Whether you are training your legs for tone, mass or strength, squats are one of the single most productive exercise we can include in our training. Many variations for this exercise exist, and they can be performed with several types of resistance ranging from body weight, resistance bands, or heavy dumbbells, and barbells loaded with hundreds of pounds. For those serious about training their legs, the two most popular variations of this exercise are the traditional barbell back squat, and the front squat.
With a weight-loaded barbell resting across the back of your shoulders, stand with your feet shoulder-width apart and grasp the bar with both hands. Shift your weight into your heels, and squat down until the tops of your thighs are just below the tops of your knees. Drive your heels downward into the floor, and extend your legs until you are standing upright again. Keep your core braced, and your back straight throughout the entire movement. With practice, you should be able to squat down until your hamstrings are pushed up against your calves. This will mean less weight, but the larger range of motion will reap greater results, than a heavier incomplete movement.
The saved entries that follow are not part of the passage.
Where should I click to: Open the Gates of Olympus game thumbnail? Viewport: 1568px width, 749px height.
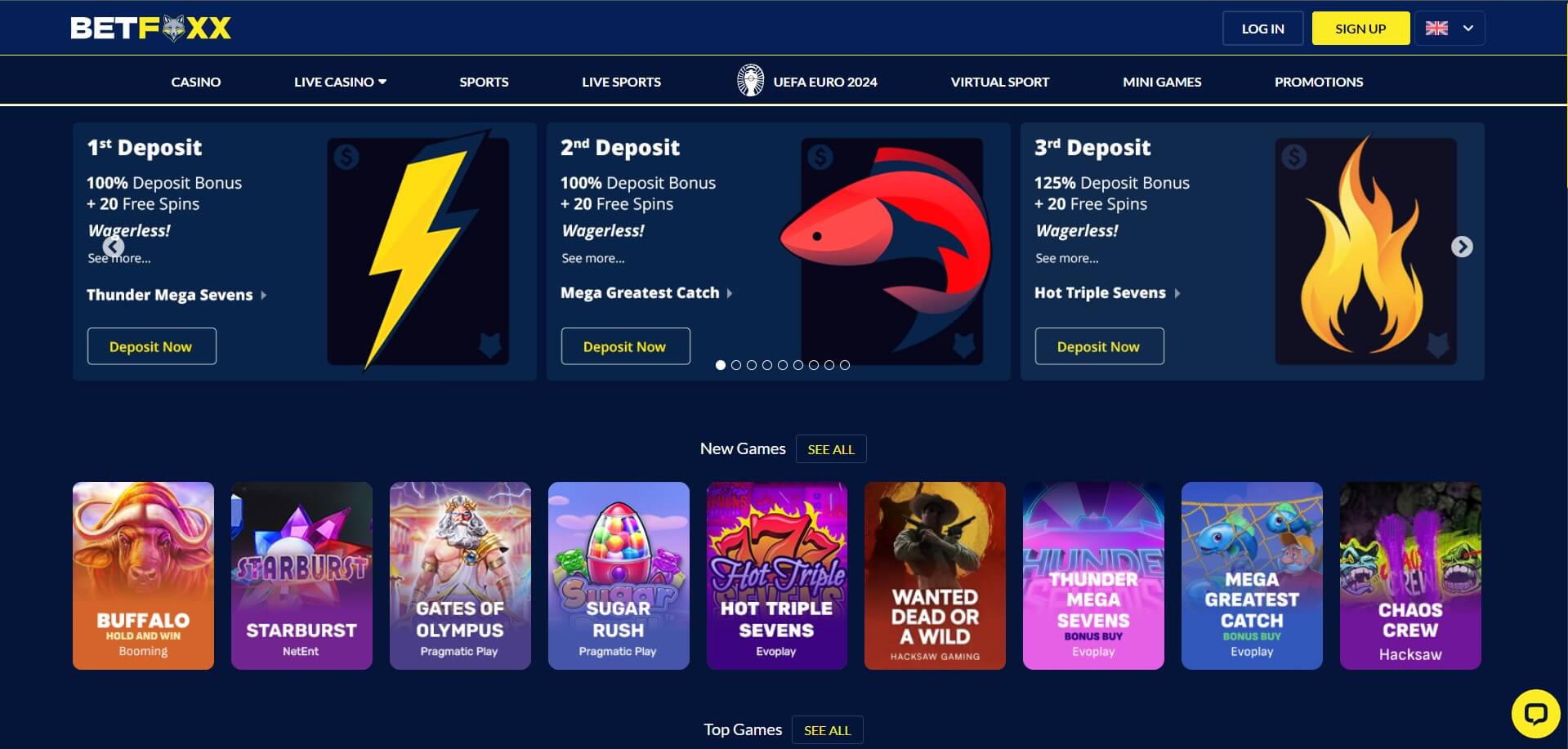460,576
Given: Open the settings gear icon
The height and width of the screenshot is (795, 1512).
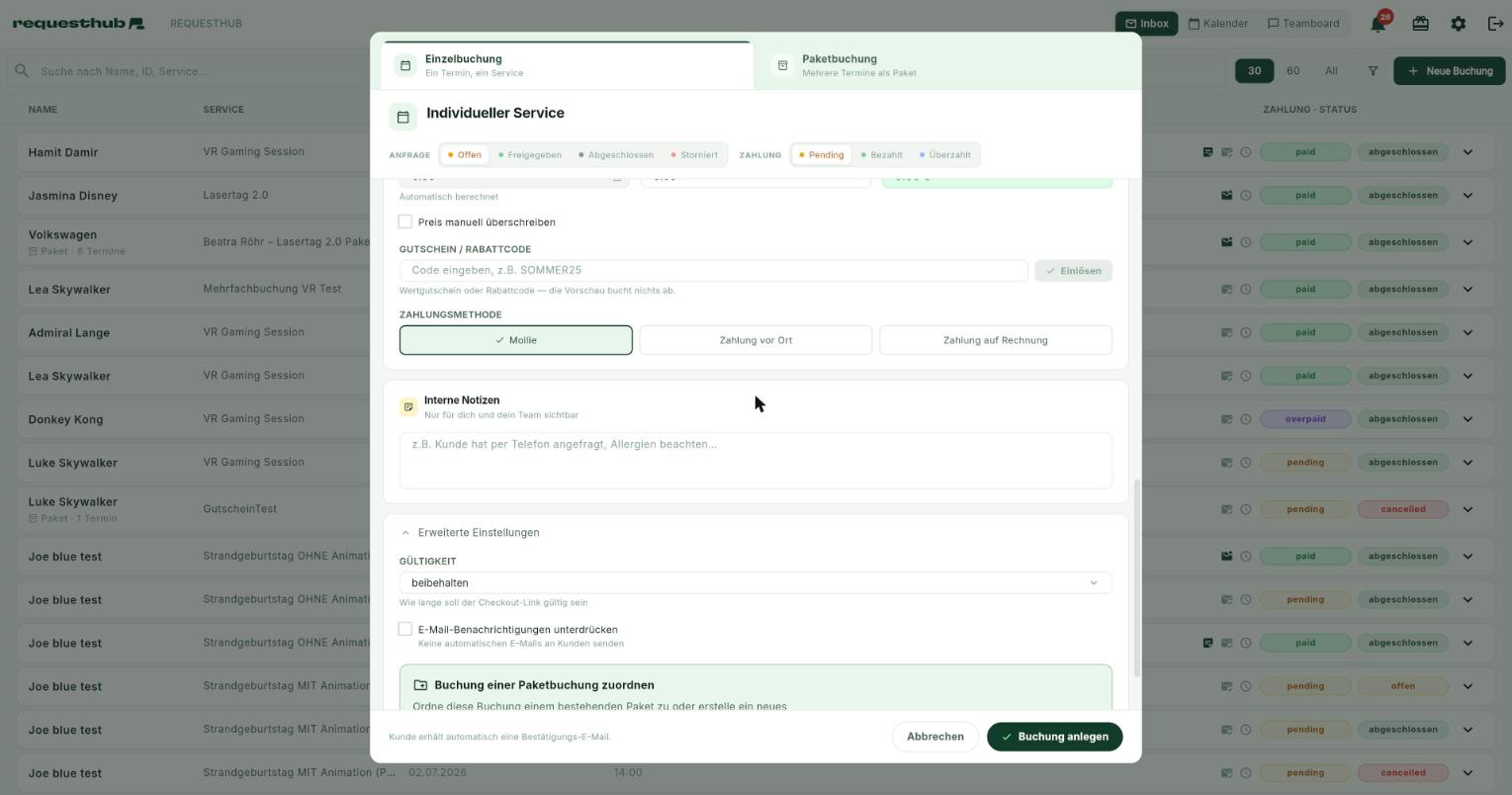Looking at the screenshot, I should 1458,23.
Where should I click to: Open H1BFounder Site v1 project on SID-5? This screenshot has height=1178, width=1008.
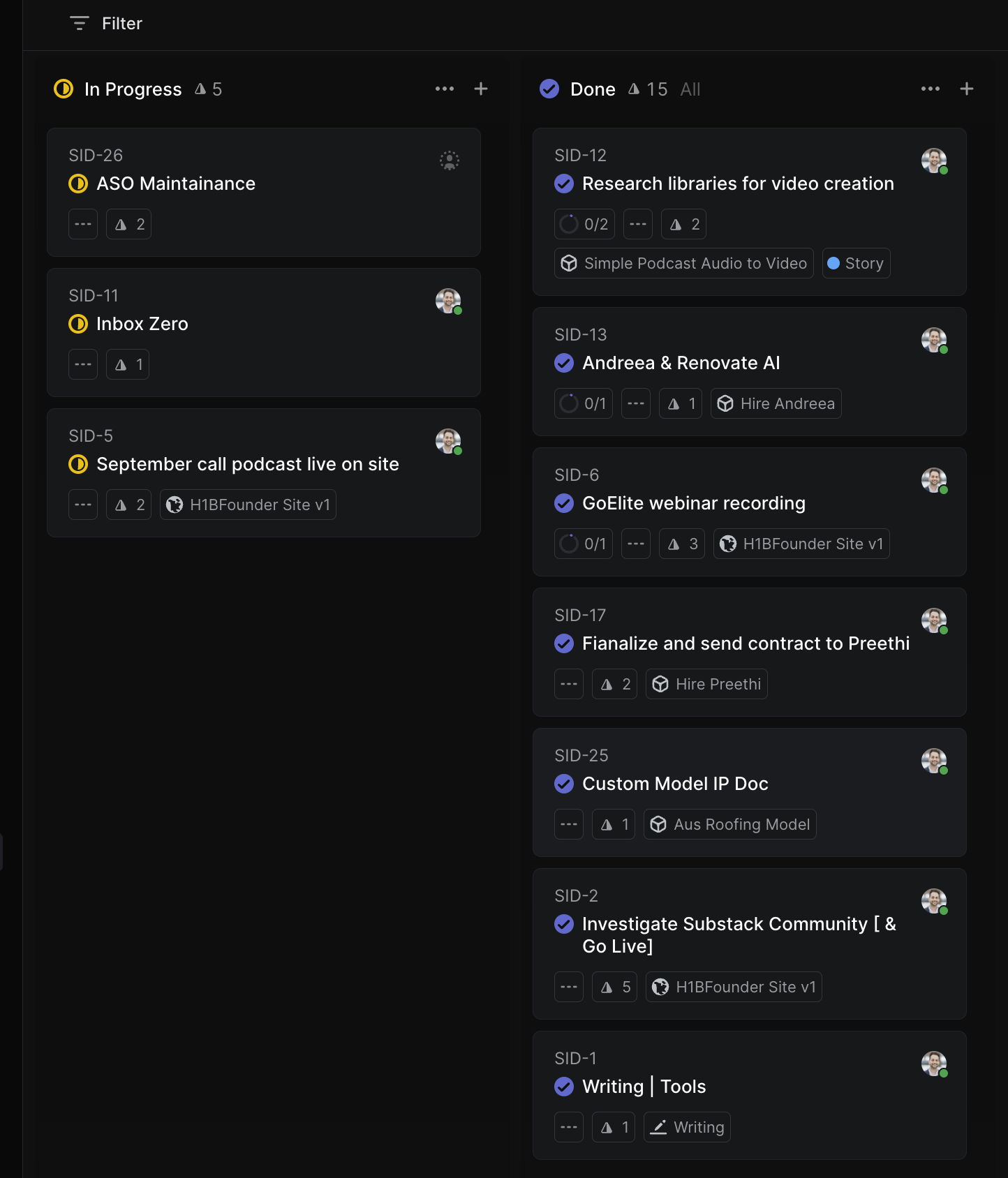[249, 505]
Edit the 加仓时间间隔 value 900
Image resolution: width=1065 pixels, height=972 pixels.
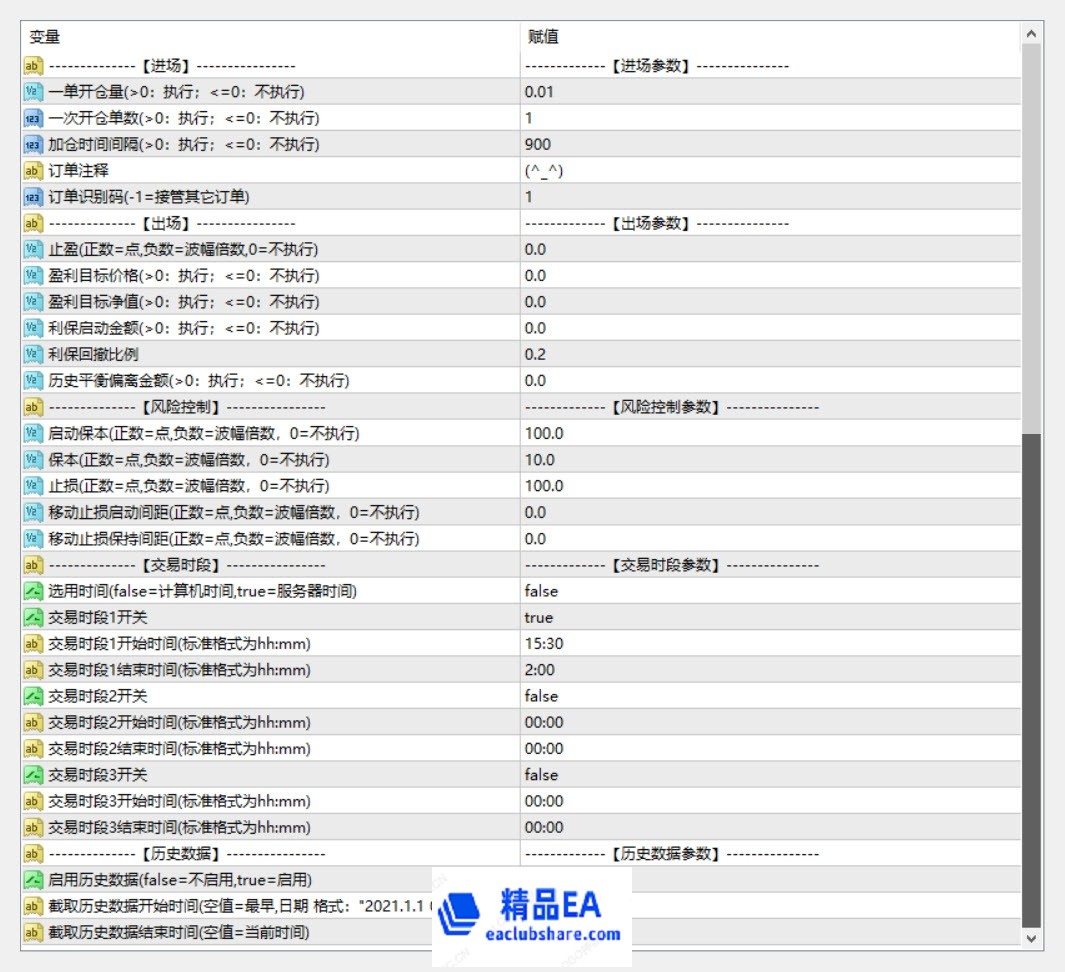538,144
Stand with a weight-loaded barbell resting across the tops of your anterior deltoids, or the front parts of your shoulders, in front of your neck, and use a clean grip. In this position, your elbows should be held high throughout the entire lift. Your feet should be shoulder-width apart. Keeping your core braced and your back vertical, squat down until your hamstrings touch your calves. Extend your legs and stand up, returning to the starting position.